August 20, Sand Point. Today we made the transit from Chignik to Sand Point. This being “Bush Alaska”, as they call it (and make flying TV reality shows about), it’s not simple to do even though they are not far apart. The simple way is to fly back to Anchorage, spend the night, then fly out to Sand Point the next day. We didn’t do that, obviously. Instead, we moved everyone and all the gear in the helicopter. The challenge with that was that we had to make it all fit into two helicopter trips.

Sarah Doelger’s part of the work was done, and she took the opportunity to fly back to Anchorage on Lake Clark Air. They had one seat fare available, and John and Mary Ann Rantz from our lodge tipped us off about this (they knew several people from Chignik were flying out, and helped us take advantage of this opportunity). Sarah took back some of the campaign GPS gear that we would not need in Sand Point. That turned out to be critical, as we would not have fit all the people and gear into two loads otherwise.

It’s about a 75-80 minute flight from Chignik to Sand Point, over spectacular terrain. I saw three more bears on my flight, bringing my wildlife total to 6 bears, 1 moose, and about 20 whales. Plus too many seabirds to count. We got the second group of people to Sand Point by about 2pm, and still had some flying weather. So we flew out and set up 3 of the 6 campaign GPS sites we planned for this part of the work. Carpe diem!

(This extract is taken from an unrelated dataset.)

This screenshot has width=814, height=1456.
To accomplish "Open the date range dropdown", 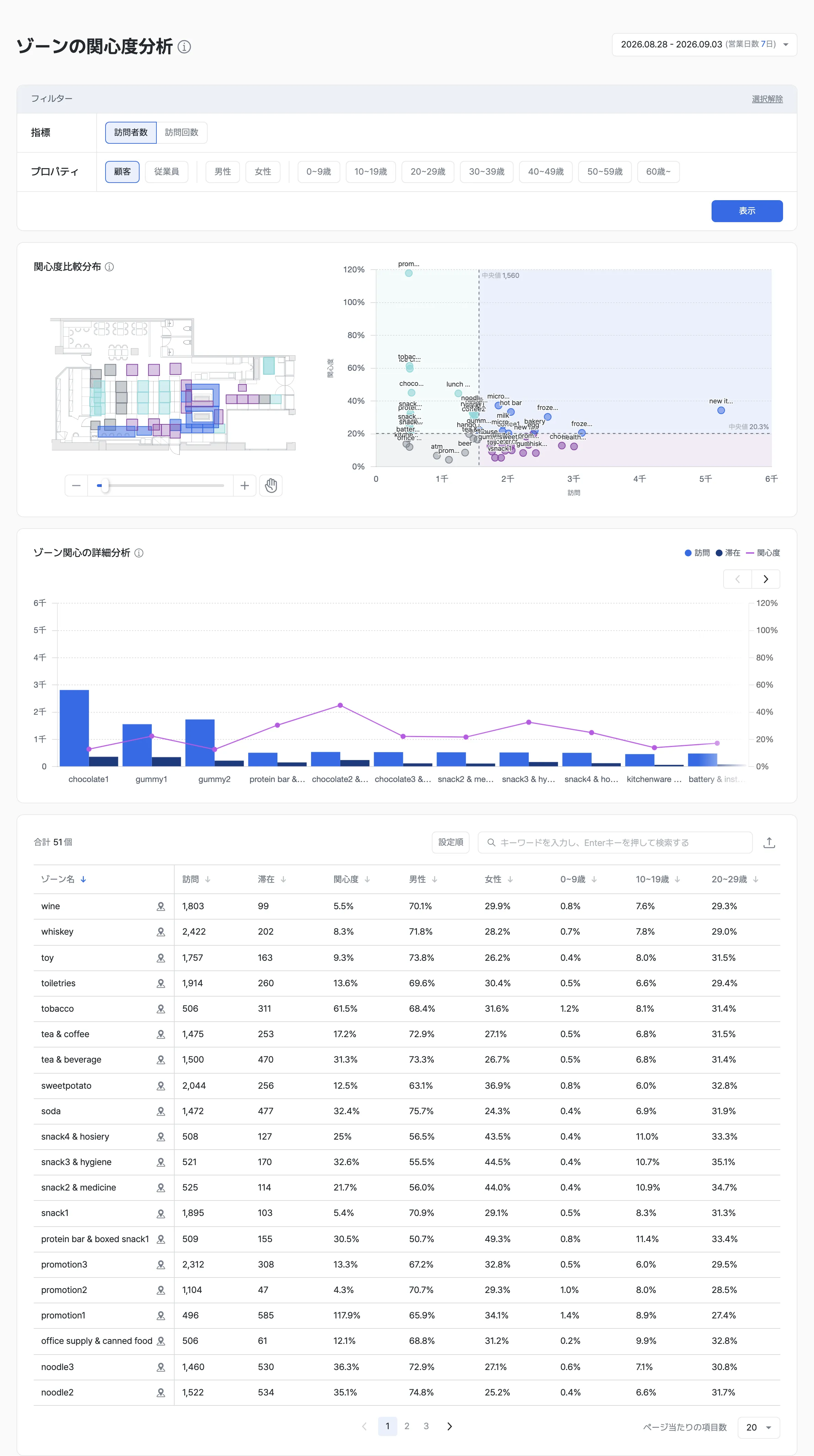I will (704, 45).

Jim Normandeau of UNAVCO finishes wrapping up the receiver bag at a campaign GPS site on Andronica Island. Once we can get back there, we will install a continuous site nearby.

But we had one problem that resulted from everything going so well and so fast. We had shipped all of the equipment needed for the Sand Point work straight to Sand Point, which was a great idea except for the fact that it had not yet left Anchorage even three days after it was dropped off. So began our obsessive cargo fixation – when would it arrive?

Keith Williams from UNAVCO was supposed to fly out to Sand Point today, but instead he canceled his flight and stayed in Anchorage to bug the air cargo company, and basically not leave their office until our cargo was on a plane. We were being out-competed by Amazon, mostly. The ACE cargo warehouse in Sand Point is always packed full of Amazon Prime boxes…. Keith was insistent and worked his way up the management chain; the alternative was that we would have to charter a plane with someone else, which would have cost a few thousand dollars more. Keith’s work paid off, and our cargo went out in the afternoon, making it to Sand Point about the time I picked up our pizza dinner (what a coincidence). Now we can install GPS sites, the remaining seismometers, and we have some leftover pizza for lunch food.

We have cargo!

Meanwhile, the weather forecast for the weekend is changing. It seems the low pressure system in the Bering Sea will not pass right over us, but will go clobber someone else. So we might get some work done Saturday and Sunday after all. It’s a good thing we have our cargo!